Они сидят вокруг стола: историк Алексей Иванович Стражев, учительница литературы Ольга Спиридоновна Лейтнеккер, математик Елизавета Савельевна Березанская, политэконом Рафаил Михайлович Кабо, заведовавший в то время школой Моисей Михайлович Пистрак; все, все они за прошедшие с той поры десятилетия ушли из жизни — одни очень трудно, другие — в кругу семьи, в самой нашей Мопшке.
Сквозь завесу, которая нас разделяет, ведь нельзя заглянуть, но осталась, светится в далеком прошлом улыбка на чуть сморщенном, как осеннее яблоко, и свежем, как осеннее яблоко, лице Алексея Ивановича — проницательная, насмешливая, но никогда не обидная.
И мечтательный взгляд Елизаветы Савельевны, как бы из другого пространства — пространства математики? — вытягивающий тебя из реальности, как тянет лунатика луна.
И взгляд широко расставленных зеленоватых глаз Ольги Спиридоновны, доверяющий тебе и только тебе — несколько по секрету, — что все главное, о чем думали Пушкин и Чаадаев, особенно ею любимый, и Шекспир, все, что мучило их, предстоит решать и тебе; даже «быть или не быть» означает отчасти — быть или не быть тебе.
И спокойный, грустный, тоже сосредоточенный на твоей судьбе взгляд Моисея Михайловича, позволяющий прежде всего перевести дыхание, а после кое-что — но только действительно непосильное — отдать ему на сохранение, чтобы, когда сил прибавится, а сил обязательно прибавится, все получить обратно.
И ясный взгляд Рафаила Михайловича Кабо, ученого политэконома — само олицетворение энциклопедического знания, — занесенного в коммуну тем же пронзительным ветром, что заносил в нее и нас — олицетворение незнания.

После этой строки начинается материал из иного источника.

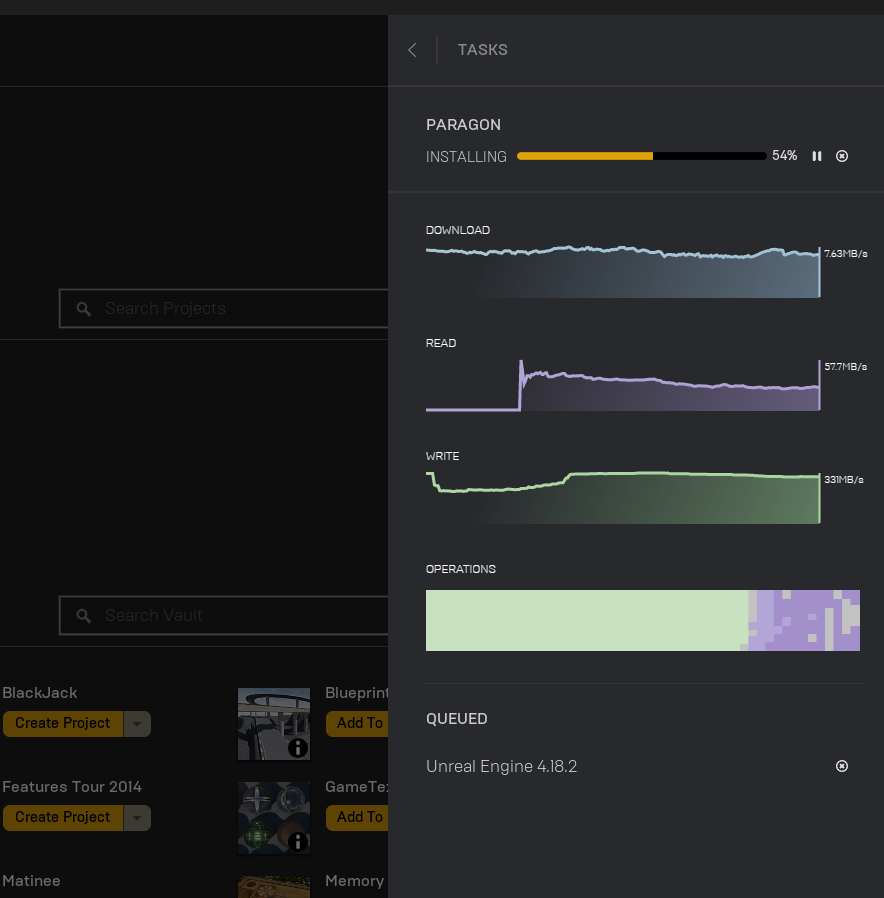Click Add To button beside Blueprints
Viewport: 884px width, 898px height.
pos(358,723)
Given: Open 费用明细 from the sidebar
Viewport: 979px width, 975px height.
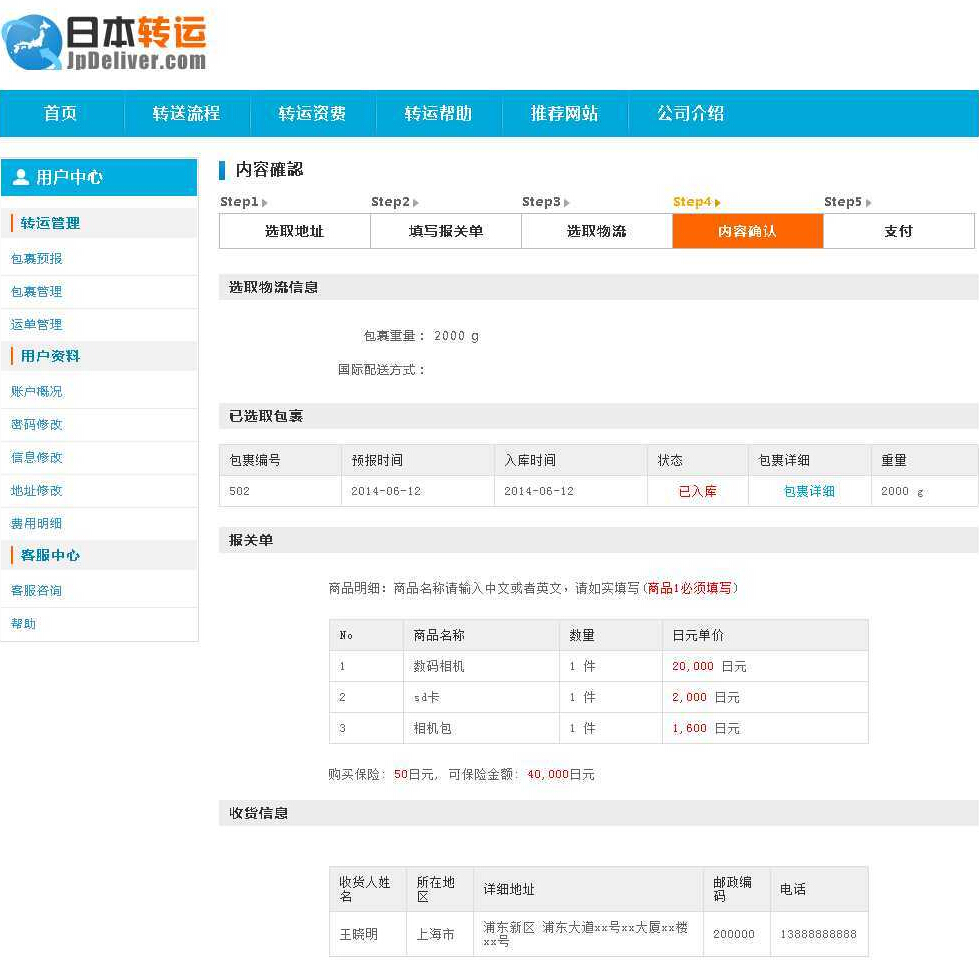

…Это был очень странный экзамен в очень странной школе и в очень странное время. Вопросы задавал отец; и учителя не вмешивались, будто такой порядок вполне допустим. Все затверженное, как и предсказал отец, вспомнилось, отвечать было легко. Только когда перешли к математике, произошла неожиданность. Елизавета Савельевна положила передо мною на маленький столик линованный лист с условием задачи. Помнится, что это была не обычная задача, какие в учебнике, а более или менее хитрая головоломка, требующая одной лишь сообразительности. Как-то получилось, что я ее быстро решил. И другие учителя задали несколько вопросов, но все почти только о моей жизни. Потом я прочитал вслух «Мцыри» — снова охваченный необъяснимым чувством, будто рассказываю не о чужой судьбе, а о себе и нечто такое, что прежде и для меня самого было тайной.
Потом учителя негромко поговорили друг с другом, и Моисей Михайлович заключил:
— Откуда им взяться, основательным знаниям?! Примем? Никто не возражает?!
Так я стал коммунаром, мопшком, а в просторечье — «мопсом».
…Иногда кажется, что собственное твое детство отдаленнее детства Николеньки Иртеньева и Наташи Ростовой. У них все так гармонично, налажено, даже просто — натоплено, а от этого греет, светит и тебе. Иногда кажется, что ты с самого начала был неизмеримо старше, если не старее их, хотя бы на одну только пулеметную очередь, один погром, даже на одного только убитого на твоих глазах; одного из многих.
А иногда — что ты так же неизмеримо моложе: сколько у них с первого сознательного взгляда незыблемых традиций, обычаев, сказок, обрядов, праздников…
А что у тебя?
Так об этом ведь и вся повесть.
Кажется, что из толстовского детства явственно доносится каждое слово, пусть и произнесенное шепотом; а из твоего?.. Даже крик замирает на пути — такой это бесконечный путь; только и видишь немо, беспомощно шевелящиеся губы — и из последних сил пытаешься расслышать собственное прошлое.
Может быть, сделать это особенно трудно оттого, что нам столько раз приходилось — и мы позволяли себе это — как бы заново начинать летоисчисление; тогда все бывшее отодвигается в «до начала времен», списывается как «морально устаревшее». Иногда кажется, что мне и моим однолеткам дано ощущать лишь два времени — «сегодня» ну и еще «давным-давно»; то, что теряло жгучий сегодняшний интерес, сразу и как-то без сожаления перечислялось по ведомству археологии.
Мне трудно быть летописцем: ведь я знаю только одну жизнь, да и то, в какой мере понял и ее? Но если бы нашелся человек, который отчетливо помнит Мопшку на всем протяжении ее истории, перед ним предстала бы не одна коммуна, а временной ряд их — несходных внешне, но в чем-то редкостно единых — начиная от самой первой, той, что организовалась в заброшенном селе Белорусского Полесья; из ничего, если говорить о материальных средствах.